The chart below tries to depict the progression of the monolithic data source, which for many of us began in the 1980’s when decision support systems (DSS) promised to bring actionable insights to organizations. The data warehouse became popular and data marts sprang up all over, which created proprietary stovepipes with data locked inside. The Enron collapse led to Sarbanes Oxley, which tightened up reporting requirements and breathed new life into the warehouse model. But it remained expensive and cumbersome.
The 2010’s ushered in the Big Data movement and data lakes emerged. With Hadoop we saw the idea of no schema on write where you put structured and unstructured data into a repository and apply structure to the data on read. What emerged was a fairly complex data pipeline and associated roles that involved ingesting, cleaning, processing, analyzing, preparing and ultimately serving data to the lines of business. This is where we are today with hyper-specialized roles around data engineering, data quality, data science with a fair amount of batch processing. Spark emerged to address the complexity associated with Map Reduce and definitely helped improve the situation.
And we’re seeing attempts to blend in real time stream processing with the emergence of tools like Kafka. But we’ll argue that in a strange way, these innovations compound the problem we want to discuss because they heighten the need for more specialization and more fragmentation in the data lifecycle.
The reality, and it pains us to say it – is the outcome of the big data movement, as we sit here in 2020 – is that we have created thousands of complicated science projects that have once again failed to live up to the promise of rapid, cost effective time to data insights.
2020’s: More of the Same or a Radical Change?
What will the 2020’s bring? What’s the next silver bullet? You hear terms like the Lakehouse, which Databricks is trying to popularize and the data mesh, which we’ll discuss later in this post. Efforts to modernize data lakes and merge the best of data warehouse and second generation data systems will unify batch and streaming frameworks. And while this definitely addresses some of the gaps, in our view it still suffers from some of the underlying problems of previous generation data architectures.
In other words, if the “NextGen” data architecture is incremental, centralized, rigid and focuses primarily on making the technology to get data in and out of the pipeline work faster…It will fail to live up to expectations…again.
Rather, we’re envisioning an architecture based on the principles of distributed data where serving domain knowledge workers is the primary target citizen and data is not seen as a byproduct (i.e. the exhaust) of an operational system, but rather a service that can be delivered in multiple forms and use cases across an ecosystem. This is why we say data is not the new oil. A specific quart of oil can either be used to fuel our home or lubricate our car engine but it can’t do both.
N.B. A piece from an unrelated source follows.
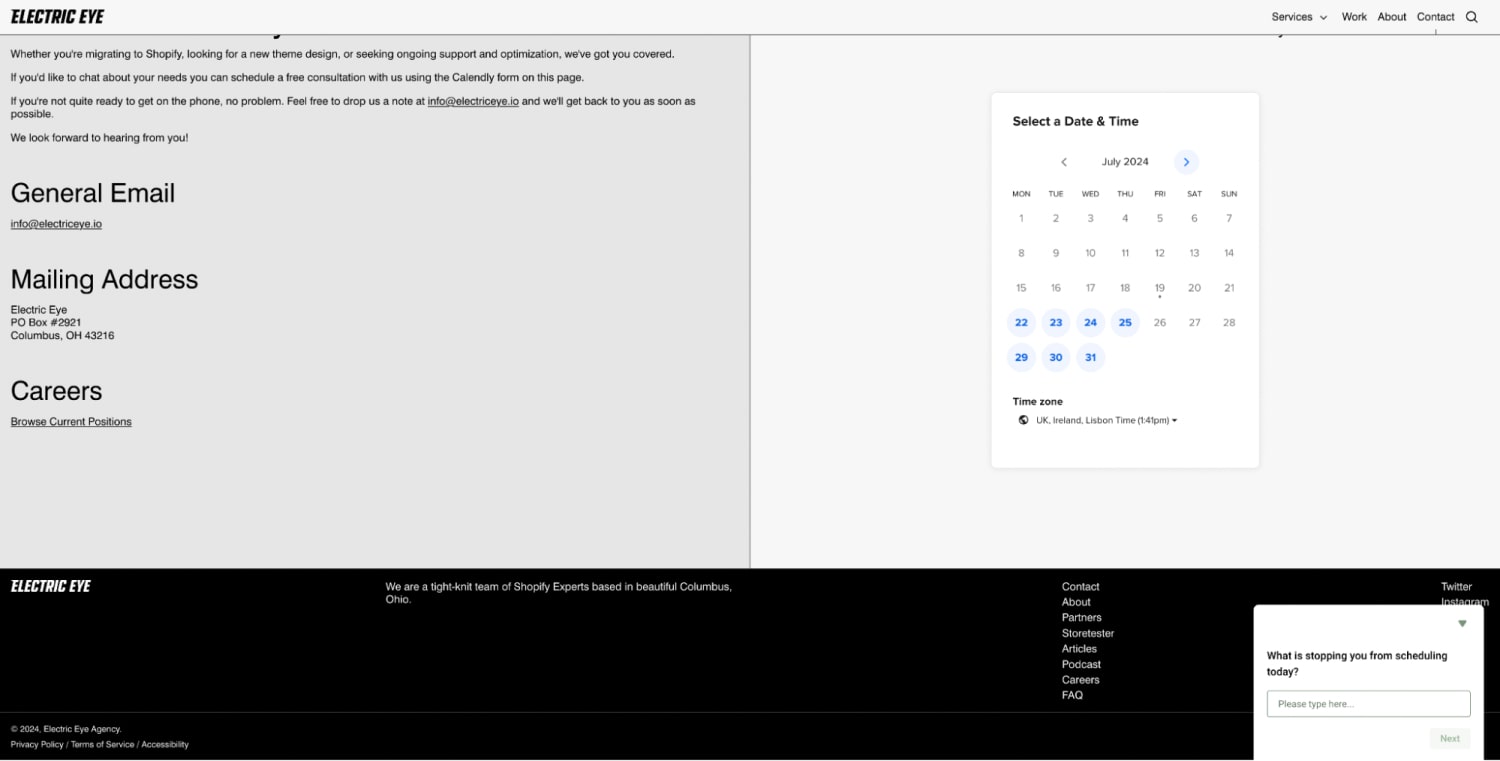Pick July 25 as appointment date
The height and width of the screenshot is (761, 1500).
(1125, 322)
Data does not follow the laws of scarcity like natural resources.
What we’re envisioning is a re-thinking of the data pipeline and associated cultures to put the needs of the domain owner at the core and provide automated governed and secure access to data-as-a-service; at scale.
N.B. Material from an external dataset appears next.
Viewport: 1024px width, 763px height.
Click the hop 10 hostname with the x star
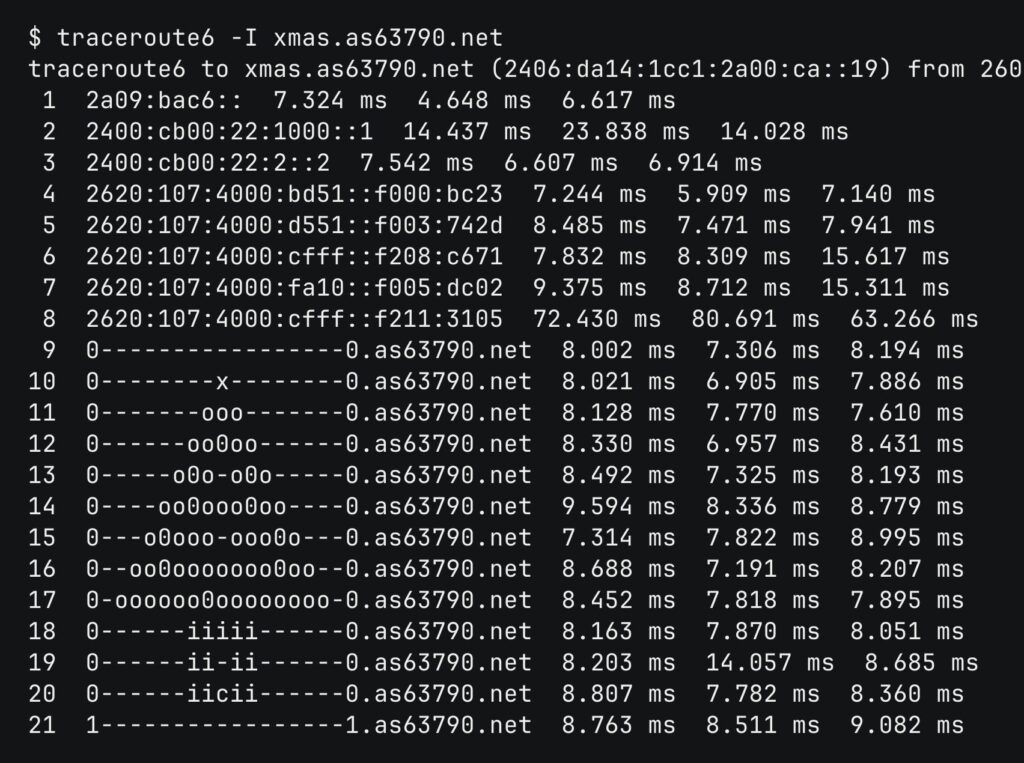[x=308, y=382]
How will the Data Pipeline Change?
Let’s unpack the data lifecycle and look deeper into the situation to see how what we’re proposing will be different.
The picture above has been discussed in detail over the past decade and it depicts the data flow in a typical scenario. Data comes from inside and outside the enterprise. It gets processed, cleansed and augmented so that it can be trusted and made useful. And then we can add machine intelligence and do more analysis and finally deliver the data so that domain-specific consumers can essentially build data services. A report, a dashboard, a content service, an insurance policy, a financial product, a loan…a data “product” that is packaged and made available for someone on which to make decisions or a transaction. And all the metadata and associated information is packaged along with that data set as part of the service.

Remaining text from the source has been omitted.